Die Aufgaben:
1 – Was sagt der Text über den Sturz der Mieterin zu diesen drei Punkten?
(a) Um welche Uhrzeit stürzte die Mieterin?
(b) Welches Gericht sprach ihr 12.000 Euro Schmerzensgeld zu?
(c) Welches Rechtsmittel legte die Mieterin nach der Entscheidung des Landgerichts ein?
2 – Führe den Text über den Sturz der Mieterin im Anschluss an seinen letzten Satz weiter.

Auszug:
Am 30. Januar 2017 stürzte die Mieterin gegen 7:30 Uhr beim Verlassen des Hauses auf einem vereisten, nicht gestreuten Weg auf dem Gemeinschaftsgrundstück und verletzte sich erheblich. Sie verlangte unter anderem ein Schmerzensgeld in Höhe von 12.000 Euro mit der Begründung, die Vermieterin habe ihre Räum- und Streupflichten verletzt.

Das Amtsgericht Wetzlar gab der Klage insoweit statt und sprach 12.000 Euro Schmerzensgeld zu. Das Landgericht Limburg a. d. Lahn wies die Klage in der Berufung vollständig ab. Es vertrat die Auffassung, durch die Übertragung des Winterdienstes an einen professionellen Dienstleister komme eine Haftung der Vermieterin nur bei Verletzung von Überwachungs- und Kontrollpflichten in Betracht, wofür es an Anhaltspunkten fehle. Die Mieterin legte Revision ein.

Vorliegende Daten:
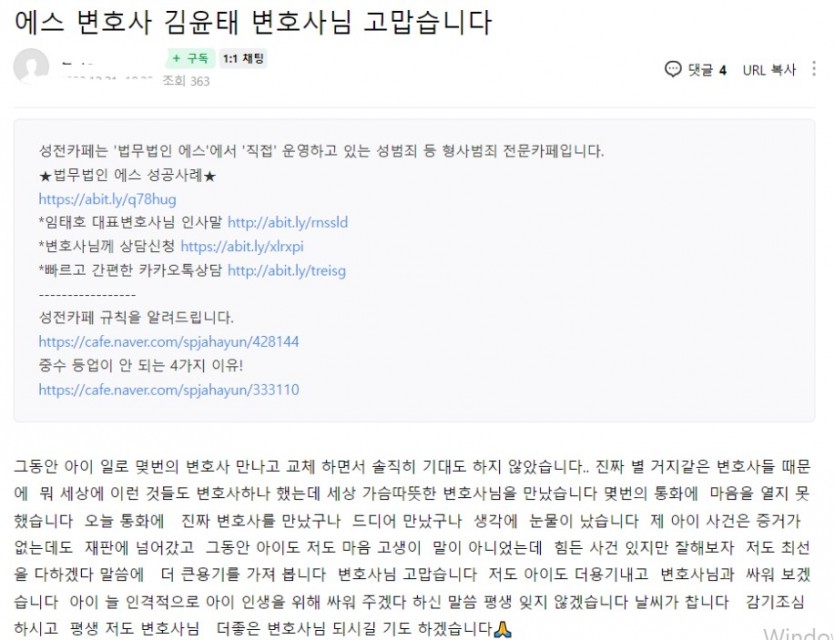Screen dimensions: 835x640
Task: Open the abit.ly/rnssld greeting link
Action: click(x=288, y=223)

Antworten je Aufgabe:
1 –
(a) Gegen 7:30 Uhr.
(b) Das Amtsgericht Wetzlar.
(c) Die Revision.

2 –
Prozessverlauf

Das Amtsgericht Wetzlar (Urteil vom 16. Februar 2023 - 35 C 158/21) hat der Klage auf Zahlung eines angemessenen Schmerzensgeldes in Höhe von 12.000 € nebst Zinsen sowie vorgerichtlichen Rechtsanwaltskosten stattgegeben und sie im Übrigen abgewiesen. Auf die hiergegen gerichtete Berufung der Beklagten hat das Landgericht Limburg a. d. Lahn (Urteil vom 6. Oktober 2023 - 3 S 32/23) das erstinstanzliche Urteil abgeändert und die Klage insgesamt abgewiesen. Zur Begründung hat es ausgeführt, die Übertragung der winterlichen Räum- und Streupflicht durch die Wohnungseigentümergemeinschaft auf einen professionellen Hausmeisterdienst führe dazu, dass eine Haftung der beklagten Vermieterin nur bei Verletzung von Überwachungs- und Kontrollpflichten gegenüber dem beauftragten Unternehmen in Betracht komme; hierfür seien im Streitfall keine Anhaltspunkte ersichtlich.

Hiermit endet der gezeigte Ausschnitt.